◆ Work item ◆
Your reply should hold every record exactly as given, with no pictures in it.

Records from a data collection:
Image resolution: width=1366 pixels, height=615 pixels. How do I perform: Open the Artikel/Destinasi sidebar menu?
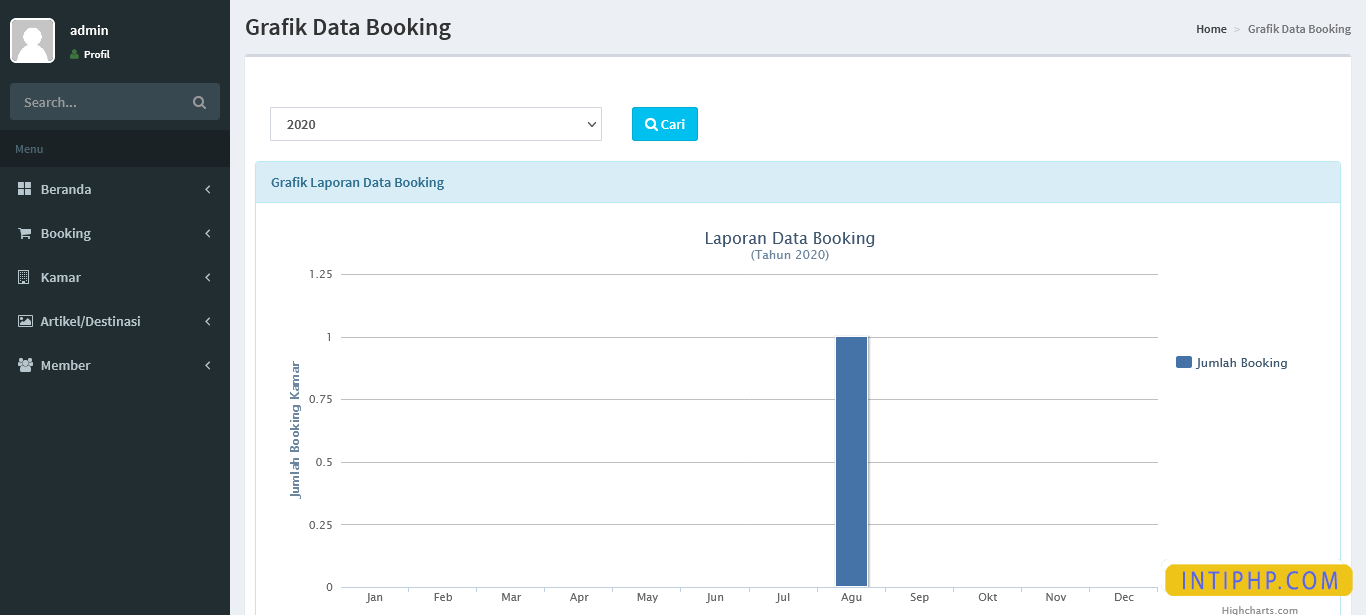[x=90, y=321]
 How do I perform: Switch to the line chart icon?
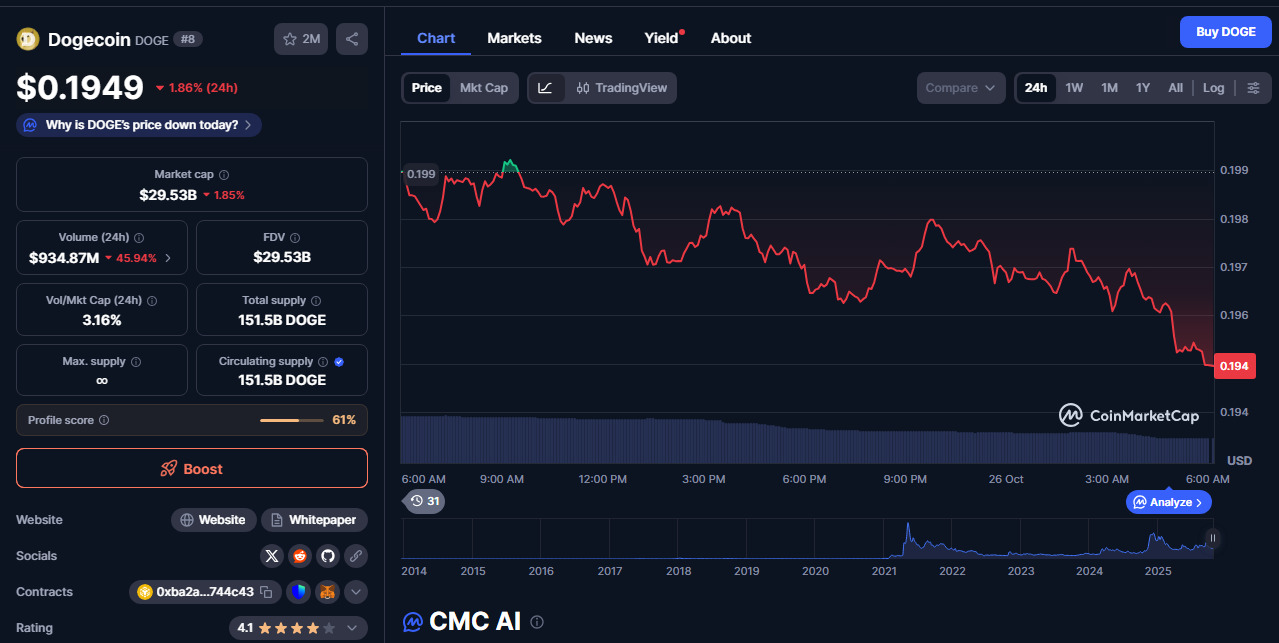click(545, 88)
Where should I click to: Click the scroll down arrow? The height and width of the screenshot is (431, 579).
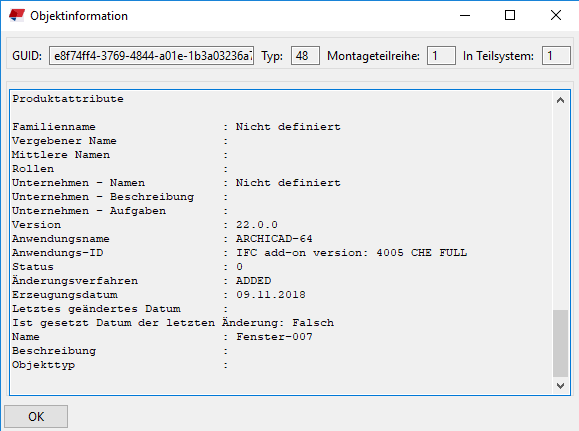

◆ Written response ◆
Image resolution: width=1366 pixels, height=615 pixels. How do I perform: Open the Artikel/Destinasi sidebar menu?
[x=90, y=321]
 How do I perform: Switch to the line chart icon?
click(545, 88)
Where should I click to: Click the scroll down arrow? The height and width of the screenshot is (431, 579).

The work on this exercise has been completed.